Given task A =>
Turn everything in the records from the line containing "Click the eForm responses checkmark icon" down to the line containing "will tap(463, 116)." into a JSON list of strings, with one string per line and blank lines omitted.

Provided passage =>
= = = = =

Retrieve full URL of recon matches

337 views
Skip to first unread message

Joe Wicentowski

unread,
Aug 6, 2016, 3:10:12 AM8/6/16
to OpenRefine
Hi all,

I know of the cell.recon variables listed at https://github.com/OpenRefine/OpenRefine/wiki/Variables, and I like how we can retrieve a match's ID and other information about reconciliation status and judgments.  

Is there a way to retrieve the match's URL, not just the ID?

I have a feeling of deja vu - that I once wrote to the list or filed a request for this, but I can't find any record of that.  I seem to recall that the answer had to do something with the fact that the full URL isn't stored in the data, only the ID; and the URL rules come from the current reconciliation service's definition.  Is that right?  

Even so, Is there really no way to retrieve that base URL or URL-generation formula and have this available to a GREL expression in a cell/column transformation?

Thanks,
Joe

p.s. I've posted my reconciliation service code at https://github.com/HistoryAtState/people/blob/master/modules/reconcile.xq. It runs on eXIst-db. Unfortunately some nginx issue that I haven't fully debugged is getting in the way of accessing this service on the beta site, https://1861.history.state.gov/exist/apps/people/. It works when deployed locally, but on the remote server it stalls during the initial discovery step. But hopefully soon we will have the service available for testing.

Sean Crowe

unread,
May 22, 2017, 3:46:19 PM5/22/17
to OpenRefine
I have this same question. I see that when exporting html, the match URL is included but I can't seem to access the URL via GREL.

= = = = =

Given task B =>
In the thread on retrieving the full URL of recon matches, what does the first poster say his reconciliation service code runs on?

(Rows on where targets appear)
= = = = =

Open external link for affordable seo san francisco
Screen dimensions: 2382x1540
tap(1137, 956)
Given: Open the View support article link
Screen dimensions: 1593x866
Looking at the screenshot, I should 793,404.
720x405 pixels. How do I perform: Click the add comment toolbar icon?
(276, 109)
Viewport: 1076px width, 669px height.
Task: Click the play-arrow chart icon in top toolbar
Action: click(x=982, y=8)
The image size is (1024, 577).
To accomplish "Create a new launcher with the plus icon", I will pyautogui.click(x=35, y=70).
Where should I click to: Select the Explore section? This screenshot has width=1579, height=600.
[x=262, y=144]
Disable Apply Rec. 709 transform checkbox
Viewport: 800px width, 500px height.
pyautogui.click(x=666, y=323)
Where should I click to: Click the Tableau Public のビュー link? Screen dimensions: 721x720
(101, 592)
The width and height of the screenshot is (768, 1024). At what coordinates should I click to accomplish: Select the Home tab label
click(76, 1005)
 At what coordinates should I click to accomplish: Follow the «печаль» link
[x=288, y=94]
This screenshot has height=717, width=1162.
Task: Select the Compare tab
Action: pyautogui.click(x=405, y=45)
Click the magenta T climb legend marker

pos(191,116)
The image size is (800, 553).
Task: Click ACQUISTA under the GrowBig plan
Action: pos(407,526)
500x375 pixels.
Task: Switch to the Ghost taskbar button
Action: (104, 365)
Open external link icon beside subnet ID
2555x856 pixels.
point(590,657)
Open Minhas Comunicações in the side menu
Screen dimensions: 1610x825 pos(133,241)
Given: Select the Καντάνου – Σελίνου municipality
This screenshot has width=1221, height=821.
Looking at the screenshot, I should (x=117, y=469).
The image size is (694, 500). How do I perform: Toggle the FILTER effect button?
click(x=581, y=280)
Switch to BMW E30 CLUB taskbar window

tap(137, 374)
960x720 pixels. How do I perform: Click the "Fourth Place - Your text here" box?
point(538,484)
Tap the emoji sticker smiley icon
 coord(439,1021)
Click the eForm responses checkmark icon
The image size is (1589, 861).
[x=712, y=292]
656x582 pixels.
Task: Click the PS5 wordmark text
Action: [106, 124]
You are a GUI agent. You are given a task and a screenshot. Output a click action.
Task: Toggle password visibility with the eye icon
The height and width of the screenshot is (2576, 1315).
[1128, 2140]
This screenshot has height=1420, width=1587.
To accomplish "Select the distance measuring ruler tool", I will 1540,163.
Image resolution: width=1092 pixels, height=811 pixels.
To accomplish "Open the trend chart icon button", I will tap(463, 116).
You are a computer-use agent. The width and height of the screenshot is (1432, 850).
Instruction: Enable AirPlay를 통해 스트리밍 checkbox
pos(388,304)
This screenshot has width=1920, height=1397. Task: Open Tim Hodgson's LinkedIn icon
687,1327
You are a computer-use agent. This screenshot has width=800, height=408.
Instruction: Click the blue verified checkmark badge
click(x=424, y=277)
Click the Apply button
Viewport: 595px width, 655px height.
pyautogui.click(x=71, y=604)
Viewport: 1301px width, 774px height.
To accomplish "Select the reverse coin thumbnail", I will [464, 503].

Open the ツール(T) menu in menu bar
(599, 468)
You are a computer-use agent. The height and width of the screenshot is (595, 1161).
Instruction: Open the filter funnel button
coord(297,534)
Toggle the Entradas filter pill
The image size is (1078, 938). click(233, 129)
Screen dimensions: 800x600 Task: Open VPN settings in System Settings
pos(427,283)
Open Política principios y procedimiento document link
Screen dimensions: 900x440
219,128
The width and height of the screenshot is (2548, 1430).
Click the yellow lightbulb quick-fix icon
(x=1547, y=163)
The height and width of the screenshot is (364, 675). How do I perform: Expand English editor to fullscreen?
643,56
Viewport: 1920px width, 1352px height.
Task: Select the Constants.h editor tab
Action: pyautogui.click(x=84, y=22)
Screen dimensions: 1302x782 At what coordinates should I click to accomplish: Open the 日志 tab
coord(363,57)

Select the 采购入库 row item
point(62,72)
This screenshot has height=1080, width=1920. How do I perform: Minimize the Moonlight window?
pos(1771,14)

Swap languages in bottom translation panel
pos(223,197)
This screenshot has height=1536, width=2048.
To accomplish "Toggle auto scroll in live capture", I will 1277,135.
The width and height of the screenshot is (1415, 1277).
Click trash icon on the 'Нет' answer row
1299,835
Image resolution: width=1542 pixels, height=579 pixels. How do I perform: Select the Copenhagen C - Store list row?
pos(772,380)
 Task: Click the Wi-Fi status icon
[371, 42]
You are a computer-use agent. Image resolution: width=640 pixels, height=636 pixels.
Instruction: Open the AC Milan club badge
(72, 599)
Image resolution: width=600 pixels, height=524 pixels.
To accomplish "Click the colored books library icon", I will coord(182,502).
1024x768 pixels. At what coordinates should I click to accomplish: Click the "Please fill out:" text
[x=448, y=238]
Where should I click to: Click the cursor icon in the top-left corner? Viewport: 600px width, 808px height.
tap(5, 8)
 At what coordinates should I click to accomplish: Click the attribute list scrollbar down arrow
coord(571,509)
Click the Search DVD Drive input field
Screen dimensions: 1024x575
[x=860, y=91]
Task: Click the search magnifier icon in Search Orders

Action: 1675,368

= = = = =

Full output A =>
[
  "Click the eForm responses checkmark icon",
  "The image size is (1589, 861).",
  "[x=712, y=292]",
  "656x582 pixels.",
  "Task: Click the PS5 wordmark text",
  "Action: [106, 124]",
  "You are a GUI agent. You are given a task and a screenshot. Output a click action.",
  "Task: Toggle password visibility with the eye icon",
  "The height and width of the screenshot is (2576, 1315).",
  "[1128, 2140]",
  "This screenshot has height=1420, width=1587.",
  "To accomplish \"Select the distance measuring ruler tool\", I will 1540,163.",
  "Image resolution: width=1092 pixels, height=811 pixels.",
  "To accomplish \"Open the trend chart icon button\", I will tap(463, 116)."
]

Full output B =>
eXist-db